Abstract

New index of pulse wave velocity to global longitudinal peak systolic strain (PWV/GLPSS) was reported to be associated with cardiovascular damage. We evaluated the prognostic role of this metric in survivors of acute myocardial infarction (AMI). We investigated in 569 patients with AMI, whether PWV/GLPSS was associated with a composite endpoint of death, stroke or new myocardial infarction, in long-term follow-up. Left ventricular longitudinal strain was evaluated by speckle tracking, and carotid arterial stiffness (local PWV) was determined using radiofrequency data technology.
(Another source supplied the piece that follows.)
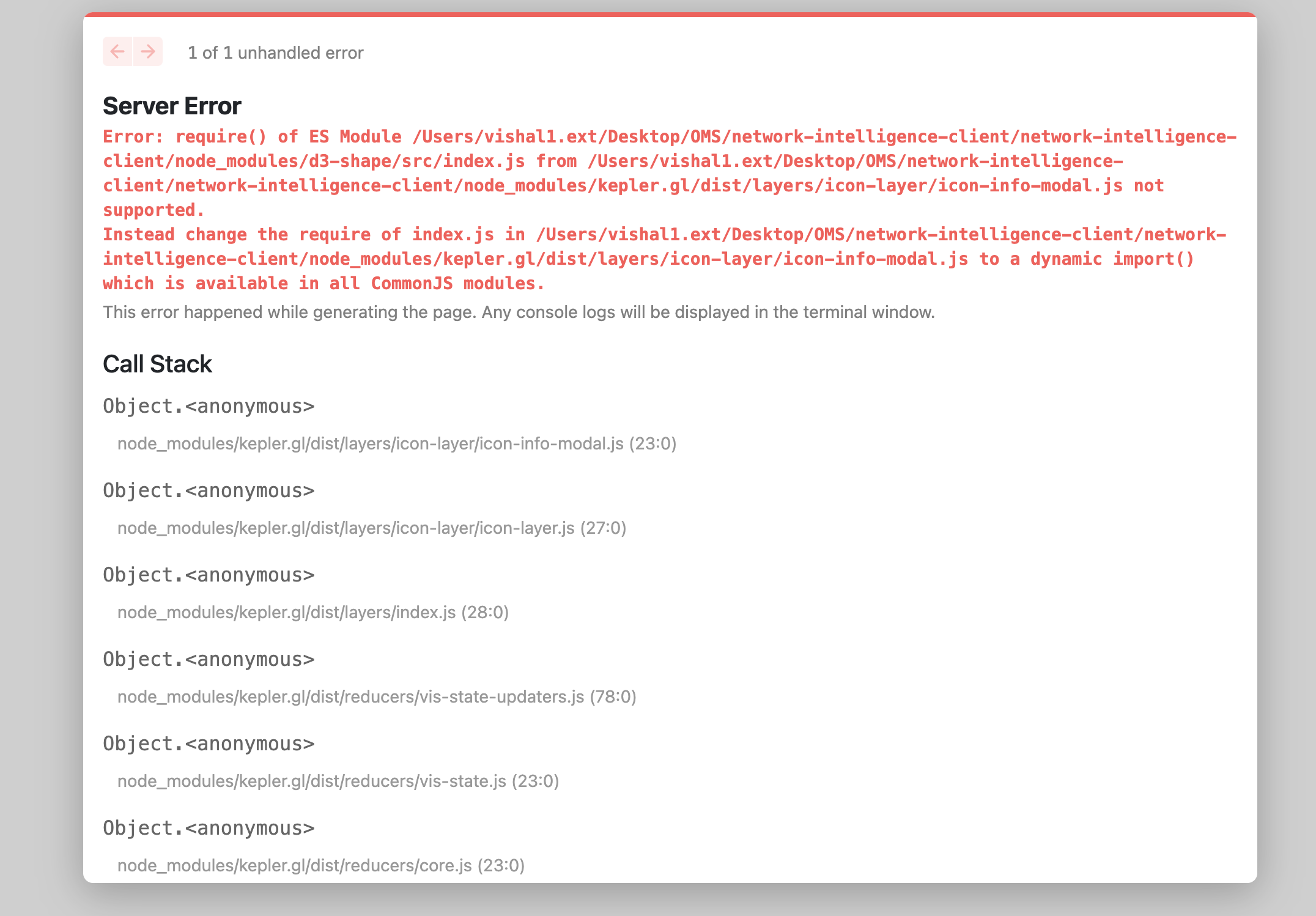Click the last Object.<anonymous> stack entry

(x=208, y=827)
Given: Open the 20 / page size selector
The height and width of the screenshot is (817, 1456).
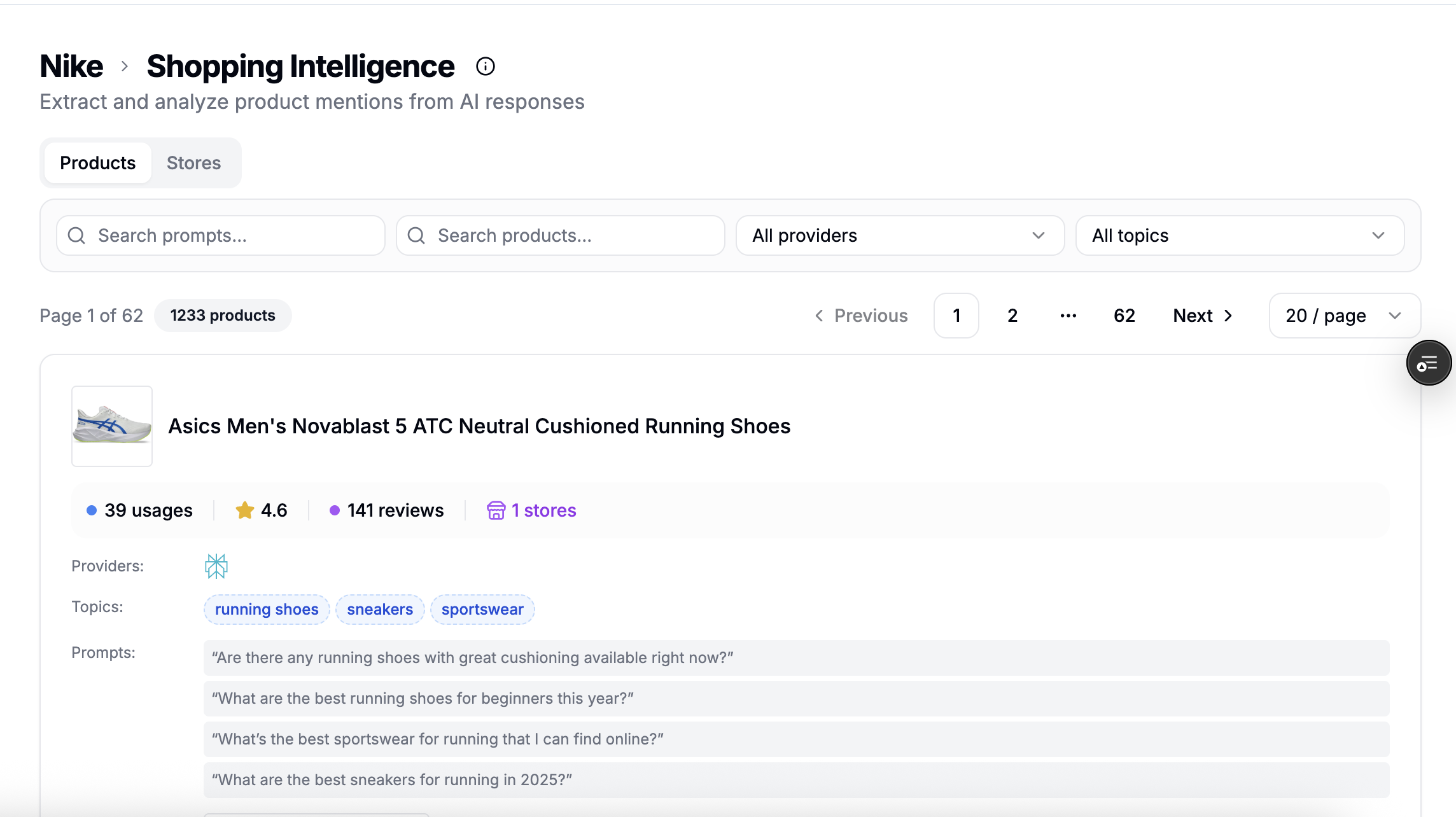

During follow-up (median 1316days), 114 subjects reached composite endpoint. These subjects were significantly older (P<0.0001) and were characterized by lower ejection fraction (P<0.0001), lower GLPSS (P<0.0001), higher PWV (P=0.007) and lower PWV/GLPSS index (P<0.0001). Patients with PWV/GLPSS <-0.74 were at a significantly higher risk for the composite endpoint during the follow-up (hazard rate: 1.7; 95% confidence interval: 1.2-2.6; P<0.001). The PWV/GLPSS was additive to the predictive value of EF<35%-patients with PWV/GLPSS <-0.74 and EF<35% had the highest risk for the endpoint events. The current study shows that PWV/GLPSS index has significant, independent and additive value in predicting CV complications, in subjects with myocardial infarction.